§ Instructions for the task
Write out the data exactly, every line included.

☆ ☆ ☆ ☆

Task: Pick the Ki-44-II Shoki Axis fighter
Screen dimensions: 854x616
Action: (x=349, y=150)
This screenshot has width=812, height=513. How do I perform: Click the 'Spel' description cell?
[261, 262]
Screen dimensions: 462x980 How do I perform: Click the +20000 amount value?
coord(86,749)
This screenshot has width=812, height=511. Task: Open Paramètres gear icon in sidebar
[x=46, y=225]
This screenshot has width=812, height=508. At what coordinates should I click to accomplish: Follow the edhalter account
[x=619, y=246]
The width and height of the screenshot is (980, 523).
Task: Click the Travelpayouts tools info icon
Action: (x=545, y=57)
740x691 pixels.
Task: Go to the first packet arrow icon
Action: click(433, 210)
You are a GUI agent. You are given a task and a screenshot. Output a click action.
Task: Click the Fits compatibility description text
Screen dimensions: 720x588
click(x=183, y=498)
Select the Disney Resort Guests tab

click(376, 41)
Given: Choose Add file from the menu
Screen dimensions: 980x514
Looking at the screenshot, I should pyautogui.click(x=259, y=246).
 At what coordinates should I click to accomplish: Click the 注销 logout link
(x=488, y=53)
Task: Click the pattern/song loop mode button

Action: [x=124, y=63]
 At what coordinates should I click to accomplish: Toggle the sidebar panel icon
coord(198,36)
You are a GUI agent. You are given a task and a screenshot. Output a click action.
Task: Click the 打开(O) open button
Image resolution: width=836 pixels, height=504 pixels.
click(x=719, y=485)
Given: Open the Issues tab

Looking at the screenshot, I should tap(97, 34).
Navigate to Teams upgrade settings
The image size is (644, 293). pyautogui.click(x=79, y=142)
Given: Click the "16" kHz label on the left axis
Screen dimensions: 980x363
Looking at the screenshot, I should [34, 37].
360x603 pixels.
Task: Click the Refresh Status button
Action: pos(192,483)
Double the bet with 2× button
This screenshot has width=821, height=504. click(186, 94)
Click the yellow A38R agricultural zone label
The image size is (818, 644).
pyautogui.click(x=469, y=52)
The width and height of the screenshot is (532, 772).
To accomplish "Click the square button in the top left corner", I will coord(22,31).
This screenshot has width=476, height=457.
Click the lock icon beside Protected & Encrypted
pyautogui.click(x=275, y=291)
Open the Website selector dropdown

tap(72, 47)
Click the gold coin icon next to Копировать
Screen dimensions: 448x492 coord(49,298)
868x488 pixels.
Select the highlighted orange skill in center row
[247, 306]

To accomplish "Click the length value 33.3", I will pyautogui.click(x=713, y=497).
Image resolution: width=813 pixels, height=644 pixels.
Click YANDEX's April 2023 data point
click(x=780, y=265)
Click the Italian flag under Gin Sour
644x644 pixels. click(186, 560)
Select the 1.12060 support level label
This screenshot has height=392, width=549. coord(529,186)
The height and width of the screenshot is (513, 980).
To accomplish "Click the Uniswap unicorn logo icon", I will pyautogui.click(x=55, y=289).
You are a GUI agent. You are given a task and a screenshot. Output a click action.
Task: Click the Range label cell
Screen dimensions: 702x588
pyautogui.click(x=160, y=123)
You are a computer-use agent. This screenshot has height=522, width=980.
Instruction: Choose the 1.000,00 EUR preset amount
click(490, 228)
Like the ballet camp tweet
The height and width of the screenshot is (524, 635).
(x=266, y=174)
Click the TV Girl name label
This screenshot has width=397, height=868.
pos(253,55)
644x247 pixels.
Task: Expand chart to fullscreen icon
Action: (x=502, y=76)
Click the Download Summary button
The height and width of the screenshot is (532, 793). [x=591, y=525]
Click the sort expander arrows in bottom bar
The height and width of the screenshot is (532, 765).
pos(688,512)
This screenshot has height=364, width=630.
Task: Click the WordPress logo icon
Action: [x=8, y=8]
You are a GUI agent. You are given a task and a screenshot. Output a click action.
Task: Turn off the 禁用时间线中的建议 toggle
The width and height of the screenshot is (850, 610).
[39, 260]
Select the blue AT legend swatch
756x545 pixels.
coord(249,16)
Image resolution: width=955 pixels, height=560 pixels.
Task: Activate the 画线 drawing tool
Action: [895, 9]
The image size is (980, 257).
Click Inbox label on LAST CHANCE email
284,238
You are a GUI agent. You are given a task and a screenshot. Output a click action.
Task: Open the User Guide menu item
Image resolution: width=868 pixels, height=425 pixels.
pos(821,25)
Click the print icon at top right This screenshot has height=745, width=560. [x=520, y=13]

☆ ☆ ☆ ☆

§ Task response
Task: Pick the Ki-44-II Shoki Axis fighter
Screen dimensions: 854x616
Action: (x=349, y=150)
This screenshot has width=812, height=513. How do I perform: Click the 'Spel' description cell?
[261, 262]
Screen dimensions: 462x980 How do I perform: Click the +20000 amount value?
coord(86,749)
This screenshot has width=812, height=511. Task: Open Paramètres gear icon in sidebar
[x=46, y=225]
This screenshot has width=812, height=508. At what coordinates should I click to accomplish: Follow the edhalter account
[x=619, y=246]
The width and height of the screenshot is (980, 523).
Task: Click the Travelpayouts tools info icon
Action: (x=545, y=57)
740x691 pixels.
Task: Go to the first packet arrow icon
Action: click(433, 210)
You are a GUI agent. You are given a task and a screenshot. Output a click action.
Task: Click the Fits compatibility description text
Screen dimensions: 720x588
click(x=183, y=498)
Select the Disney Resort Guests tab

click(376, 41)
Given: Choose Add file from the menu
Screen dimensions: 980x514
Looking at the screenshot, I should pyautogui.click(x=259, y=246).
 At what coordinates should I click to accomplish: Click the 注销 logout link
(x=488, y=53)
Task: Click the pattern/song loop mode button

Action: [x=124, y=63]
 At what coordinates should I click to accomplish: Toggle the sidebar panel icon
coord(198,36)
You are a GUI agent. You are given a task and a screenshot. Output a click action.
Task: Click the 打开(O) open button
Image resolution: width=836 pixels, height=504 pixels.
click(x=719, y=485)
Given: Open the Issues tab

Looking at the screenshot, I should tap(97, 34).
Navigate to Teams upgrade settings
The image size is (644, 293). pyautogui.click(x=79, y=142)
Given: Click the "16" kHz label on the left axis
Screen dimensions: 980x363
Looking at the screenshot, I should [34, 37].
360x603 pixels.
Task: Click the Refresh Status button
Action: pos(192,483)
Double the bet with 2× button
This screenshot has width=821, height=504. click(186, 94)
Click the yellow A38R agricultural zone label
The image size is (818, 644).
pyautogui.click(x=469, y=52)
The width and height of the screenshot is (532, 772).
To accomplish "Click the square button in the top left corner", I will coord(22,31).
This screenshot has width=476, height=457.
Click the lock icon beside Protected & Encrypted
pyautogui.click(x=275, y=291)
Open the Website selector dropdown

tap(72, 47)
Click the gold coin icon next to Копировать
Screen dimensions: 448x492 coord(49,298)
868x488 pixels.
Select the highlighted orange skill in center row
[247, 306]

To accomplish "Click the length value 33.3", I will pyautogui.click(x=713, y=497).
Image resolution: width=813 pixels, height=644 pixels.
Click YANDEX's April 2023 data point
click(x=780, y=265)
Click the Italian flag under Gin Sour
644x644 pixels. click(186, 560)
Select the 1.12060 support level label
This screenshot has height=392, width=549. coord(529,186)
The height and width of the screenshot is (513, 980).
To accomplish "Click the Uniswap unicorn logo icon", I will pyautogui.click(x=55, y=289).
You are a GUI agent. You are given a task and a screenshot. Output a click action.
Task: Click the Range label cell
Screen dimensions: 702x588
pyautogui.click(x=160, y=123)
You are a computer-use agent. This screenshot has height=522, width=980.
Instruction: Choose the 1.000,00 EUR preset amount
click(490, 228)
Like the ballet camp tweet
The height and width of the screenshot is (524, 635).
(x=266, y=174)
Click the TV Girl name label
This screenshot has width=397, height=868.
pos(253,55)
644x247 pixels.
Task: Expand chart to fullscreen icon
Action: (x=502, y=76)
Click the Download Summary button
The height and width of the screenshot is (532, 793). [x=591, y=525]
Click the sort expander arrows in bottom bar
The height and width of the screenshot is (532, 765).
pos(688,512)
This screenshot has height=364, width=630.
Task: Click the WordPress logo icon
Action: [x=8, y=8]
You are a GUI agent. You are given a task and a screenshot. Output a click action.
Task: Turn off the 禁用时间线中的建议 toggle
The width and height of the screenshot is (850, 610).
[39, 260]
Select the blue AT legend swatch
756x545 pixels.
coord(249,16)
Image resolution: width=955 pixels, height=560 pixels.
Task: Activate the 画线 drawing tool
Action: [895, 9]
The image size is (980, 257).
Click Inbox label on LAST CHANCE email
284,238
You are a GUI agent. You are given a task and a screenshot. Output a click action.
Task: Open the User Guide menu item
Image resolution: width=868 pixels, height=425 pixels.
pos(821,25)
Click the print icon at top right This screenshot has height=745, width=560. [x=520, y=13]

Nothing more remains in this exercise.